Возможно, подобные мысли или чувства привели ее на порог обыкновенного детского сада. Заботиться о тех, кому ты нужна? А кому забота нужна больше всех, как не детям? Ведь она и сама только недавно была ребенком, едва ли не вчера, когда забиралась, уставшая, продрогшая, одинокая, в чужую постель, выброшенную из дома.
Ночлег на постели мертвеца стал, кажется, той инициацией, которую обязательно проходит любой человек, чтобы стать посвященным. Инициацию обязательно проходит будущий маг. Джуна словно породнилась с миром мертвых.
А думала она о живых. И о себе в том числе. Надо жить дальше. Надо иметь хоть кусок хлеба и крышу над головой, а для этого необходимы деньги. Разнося телеграммы, заработаешь или на хлеб, или на угол. На то и другое денег при всем желании никак не хватит. Зато возле детей всегда можно прокормиться, еда обязательно остается.
Так и вышло. Когда она поступила на работу ночной няней, появилась возможность доедать остатки детской пищи, а также крыша над головой. Хотя спать приходилось урывками, а иногда и вовсе не получалось сомкнуть глаза ночь напролет.
Заведующая, словно о чем-то догадываясь, перед тем как принять на работу, задала один-единственный вопрос: сколько ей лет? Пришлось прибавить чуть ли не два года и сказать, что исполнилось шестнадцать, а метрическое свидетельство находится в милиции, где ей сейчас оформляют паспорт.
Но ложь во имя выживания, когда никому от нее не становится хуже, вполне простительна. Удавалось не только доедать остатки детской пищи — по утрам Джуна снимала пробу с приготовленного завтрака. А спустя некоторое время стало совсем хорошо. Старательную нянечку перевели работать на кухню, в качестве повышения по службе.
На деньги можно было снять даже комнату. Приработок Джуна не бросала, разносила телеграммы, теперь только срочные. Работа ночная. После вечерней школы надо спешить на почту, а потом с телеграммой порой идти через весь Армавир, пешком, в темноте, километр за километром.

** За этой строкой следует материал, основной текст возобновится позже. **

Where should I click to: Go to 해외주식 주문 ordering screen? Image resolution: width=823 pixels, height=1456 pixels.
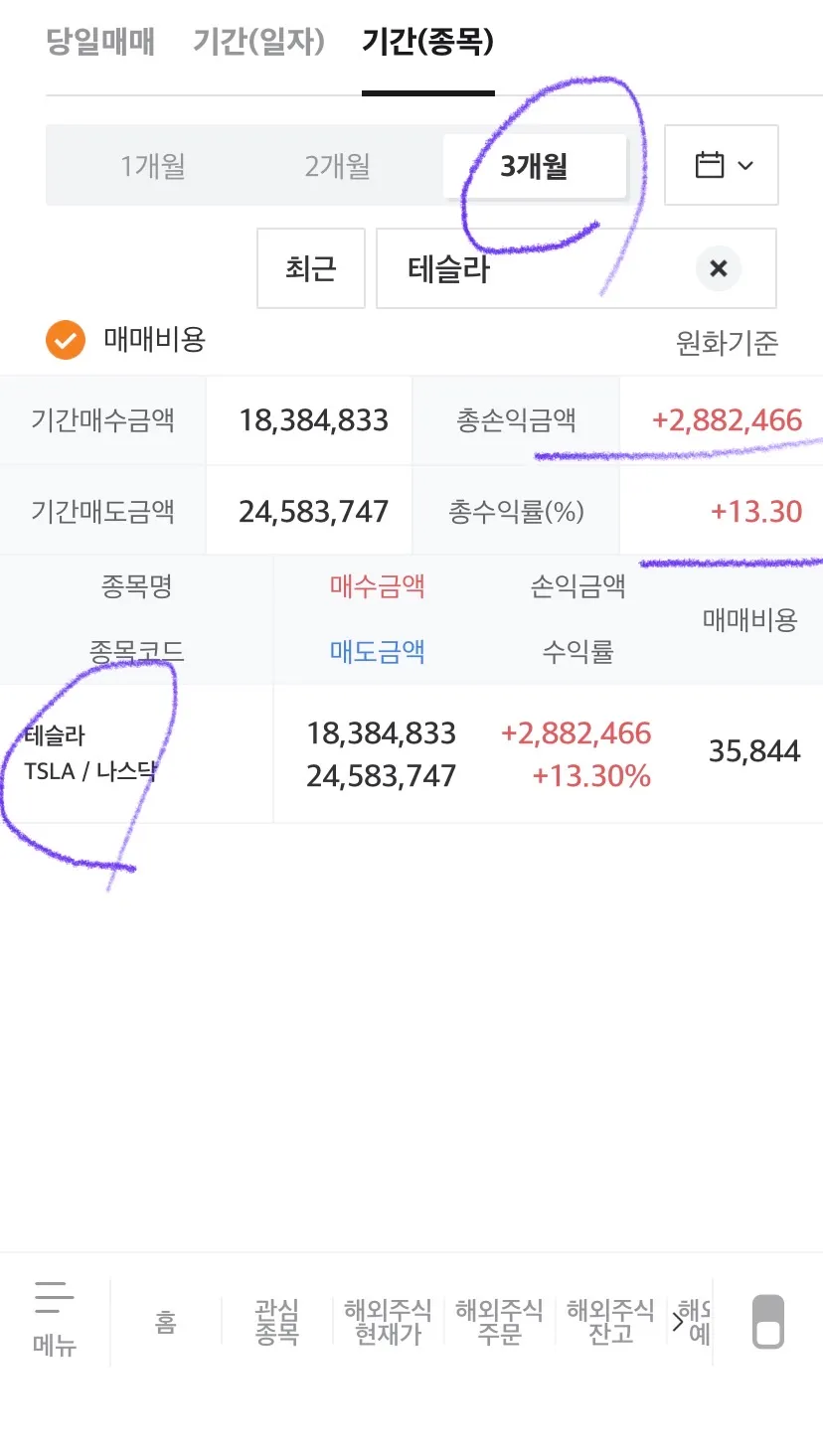click(497, 1320)
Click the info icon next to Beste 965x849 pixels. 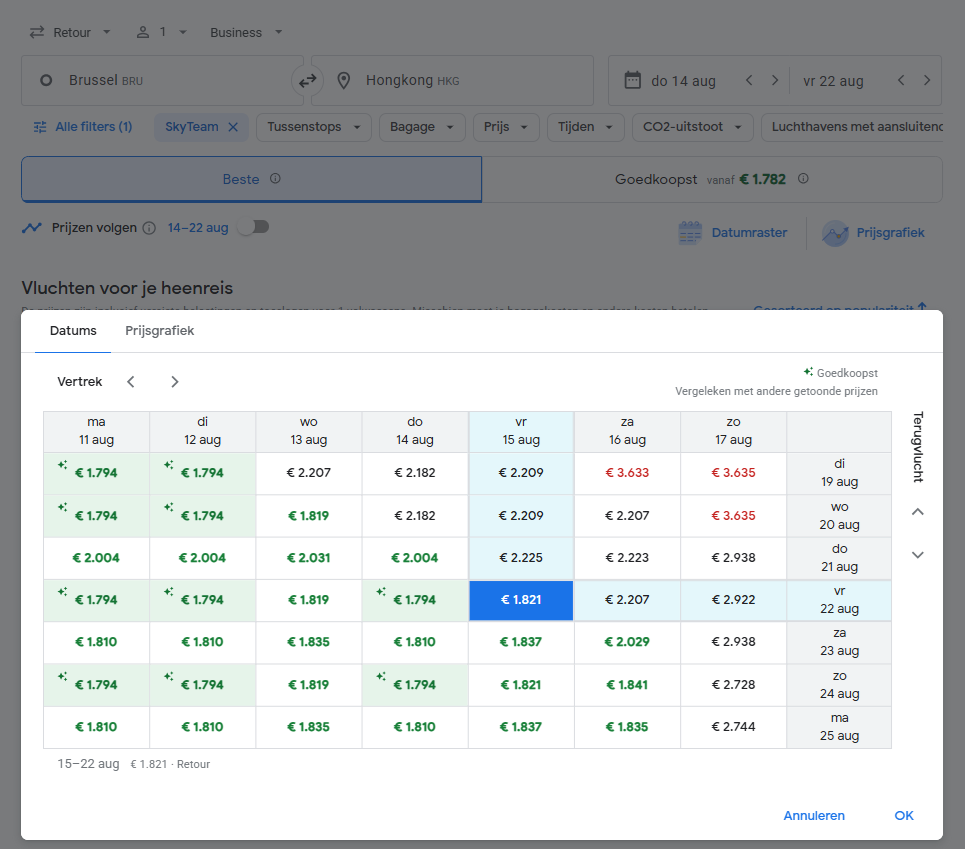coord(275,178)
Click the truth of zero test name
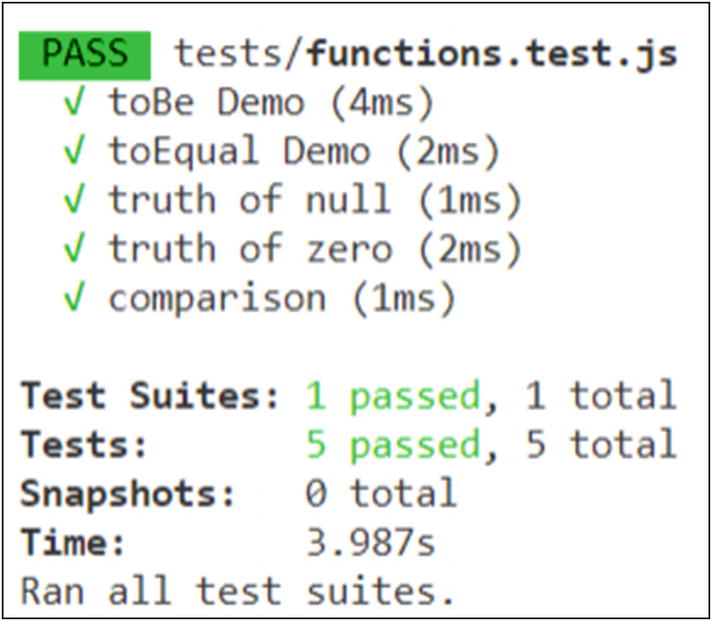 click(250, 249)
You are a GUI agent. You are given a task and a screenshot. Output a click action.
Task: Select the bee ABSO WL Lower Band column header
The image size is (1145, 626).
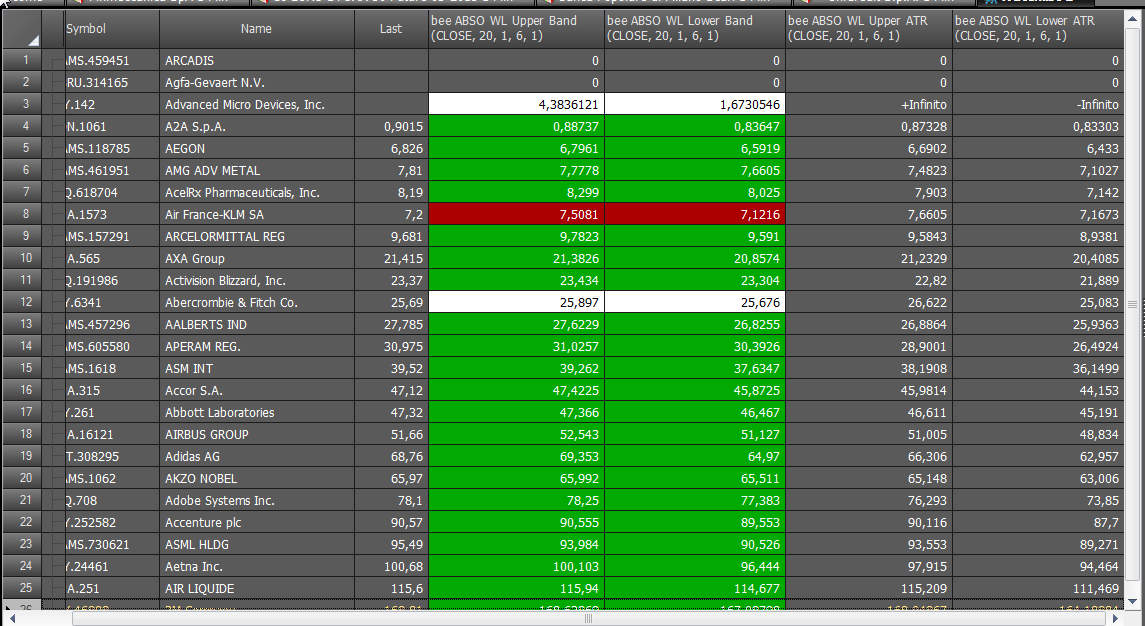click(695, 29)
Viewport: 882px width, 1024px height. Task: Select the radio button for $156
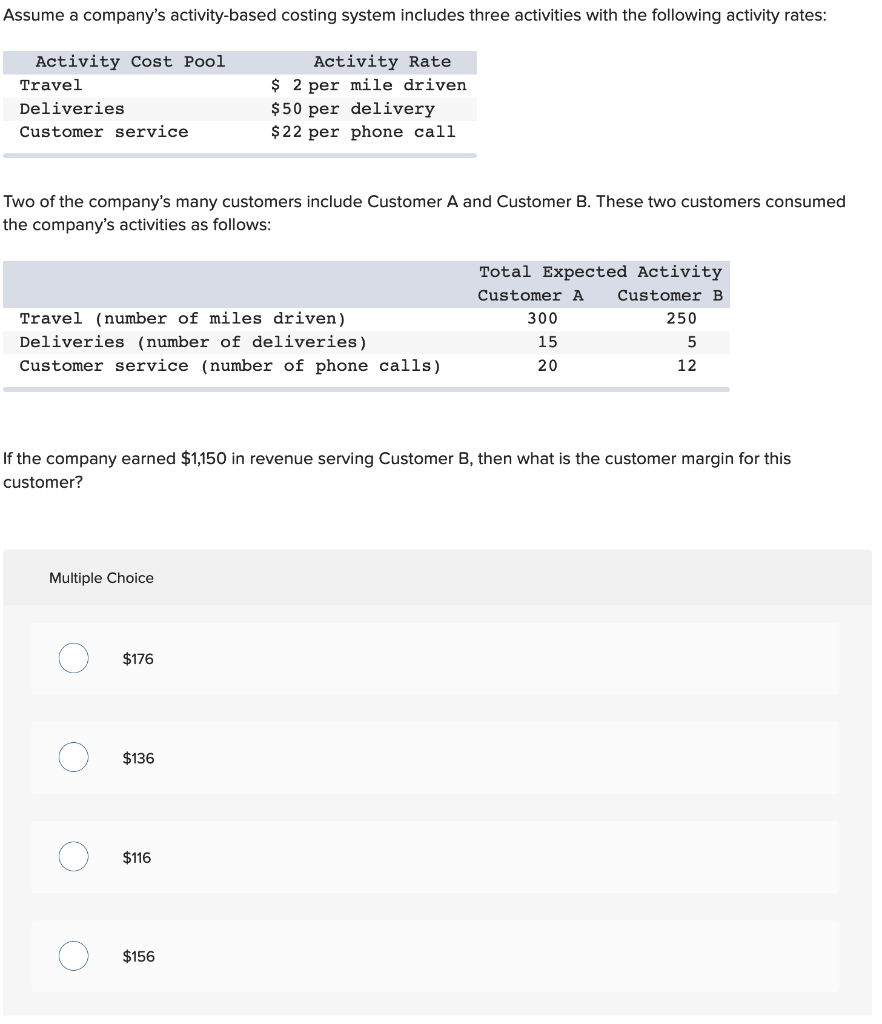[x=73, y=956]
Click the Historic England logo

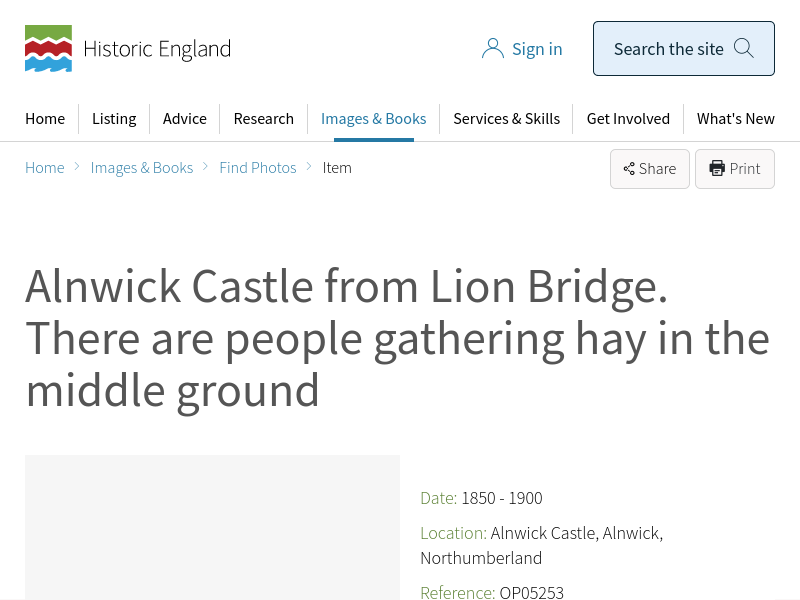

Случалось разное. Несмотря на свое бесстрашие по отношению к мертвым, живых Джуна опасалась, с ними наладить отношения куда труднее, у них иные законы. Как-то ночью шла она по высокому речному обрыву, и вдруг навстречу из ночной тьмы вынырнули несколько взрослых парней. Могло произойти что угодно. И, почувствовав внезапный прилив страха, Джуна прыгнула с обрыва. Не разбилась, даже не поранилась. Спряталась в песчаную яму и там затихла. А перепуганные парни всматривались в глубь обрыва, пытаясь разглядеть, куда девалась девчушка.
Встретились они через некоторое время совершенно случайно на танцплощадке. Обрадовались парни — жива осталась, не разбилась, не покалечилась. Оказывается, они искали ее, даже в милицию заявили о случившемся. И девушку разыскивали уже представители закона. Думали — утонула, водой унесло, ведь на берегу ни следа. А парням так понравилась молоденькая «утопленница», что двое в нее влюбились. Конечно, не слишком крепка юношеская любовь, зато порывиста и вспыльчива: кто станет провожать девушку домой, иногда решалось кулачным поединком.
Начиналась юность. Призвание ощущалось смутно, однако главное было ясно — оно существует. И все же путь в медицину заказан. Джуна чувствовала, что ее способности вряд ли оценят в каком-либо учебном заведении. А как же слова отца о ее предназначении? Она должна лечить людей. Необыкновенный дар природы надо использовать. В мире столько страждущих, которые ждут прикосновения ее целительных рук.